EXERCISE:
In the entries that follow, the lines from the one with "Screen dimensions: 600x450" through the one with "Click Feb 2025 average price $3.11" are the ones to write out, exactly and with both ends included. Nothing else should appear.

ENTRIES PROVIDED:
/---

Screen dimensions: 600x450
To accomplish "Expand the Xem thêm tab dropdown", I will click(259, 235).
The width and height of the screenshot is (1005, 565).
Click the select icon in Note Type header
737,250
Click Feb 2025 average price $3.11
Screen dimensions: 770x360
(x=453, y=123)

\---
/---

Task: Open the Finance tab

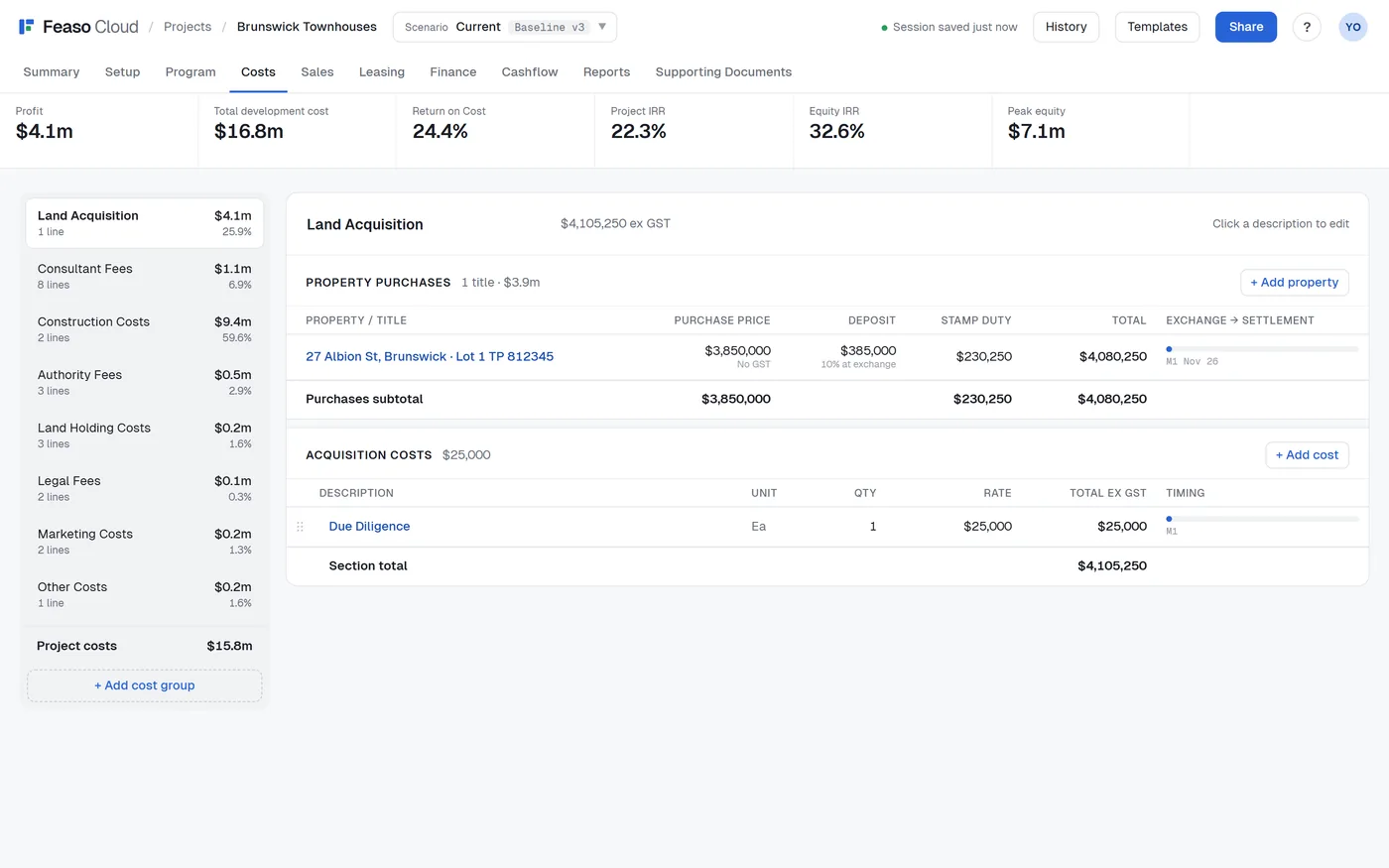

\---

ANSWER TO THIS PROBLEM:
Screen dimensions: 600x450
To accomplish "Expand the Xem thêm tab dropdown", I will click(259, 235).
The width and height of the screenshot is (1005, 565).
Click the select icon in Note Type header
737,250
Click Feb 2025 average price $3.11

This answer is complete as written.